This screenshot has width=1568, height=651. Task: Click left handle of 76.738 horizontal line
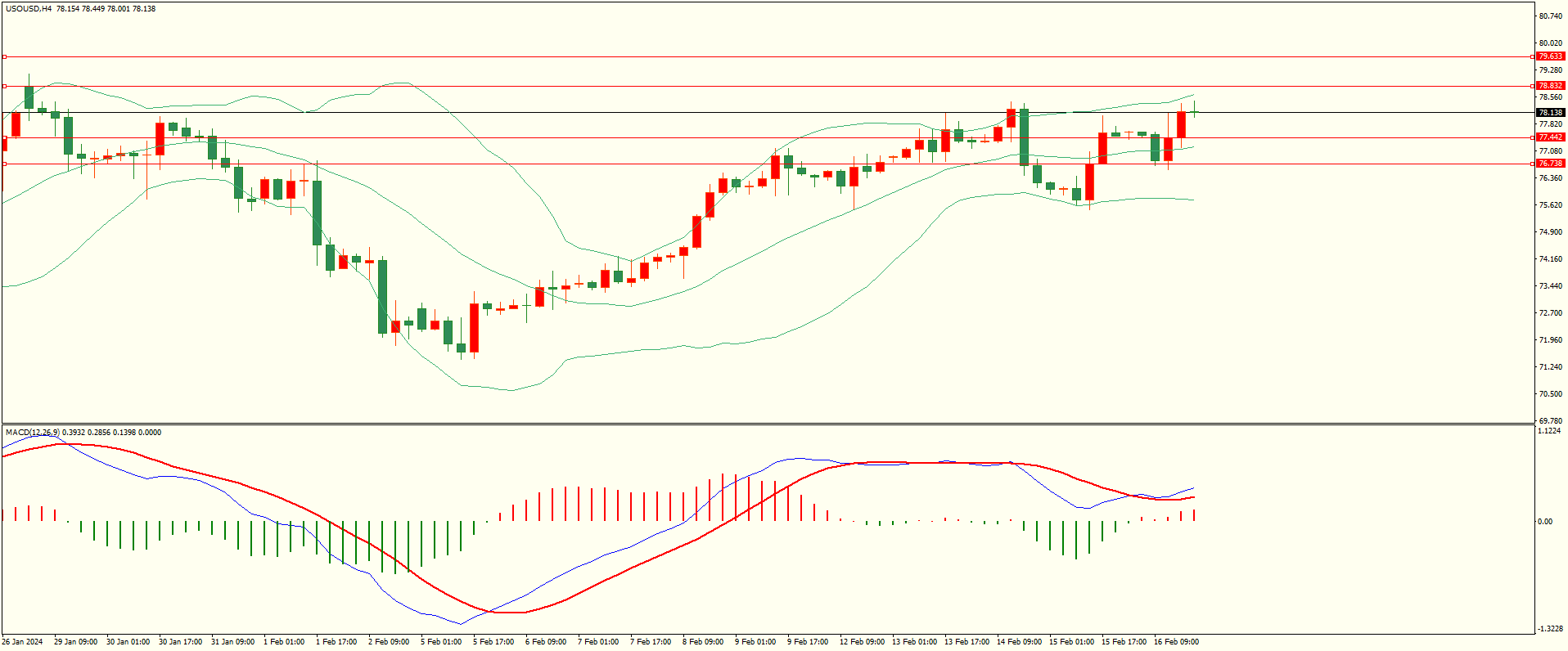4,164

_ _ _

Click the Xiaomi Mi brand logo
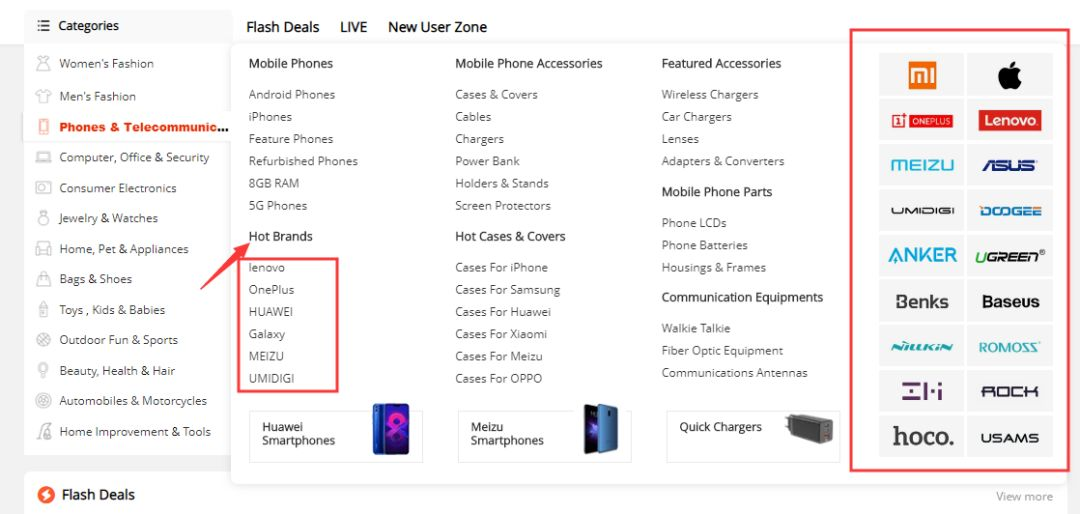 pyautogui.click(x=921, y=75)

_ _ _

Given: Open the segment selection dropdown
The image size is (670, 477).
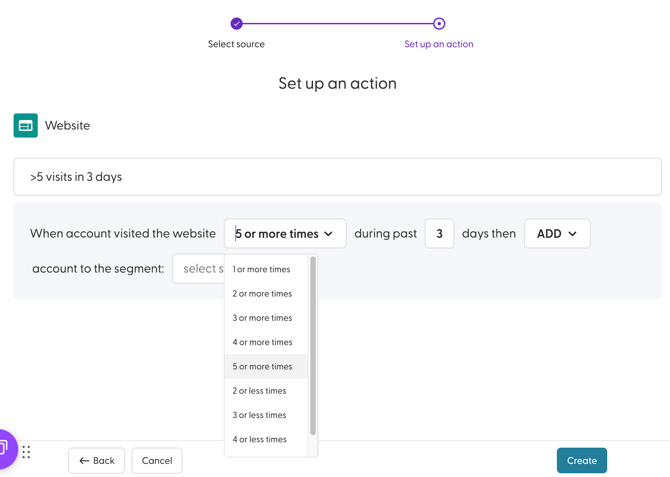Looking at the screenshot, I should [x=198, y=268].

_ _ _

_WORK INSTRUCTIONS:_ Copy out verbatim the part that opens with the line containing "Given: Open the segment selection dropdown" and closes with the line containing "Looking at the", including both of those lines, and leave the pictures out of your answer.

_PROBLEM SOLUTION:_
Given: Open the segment selection dropdown
The image size is (670, 477).
Looking at the screenshot, I should [x=198, y=268].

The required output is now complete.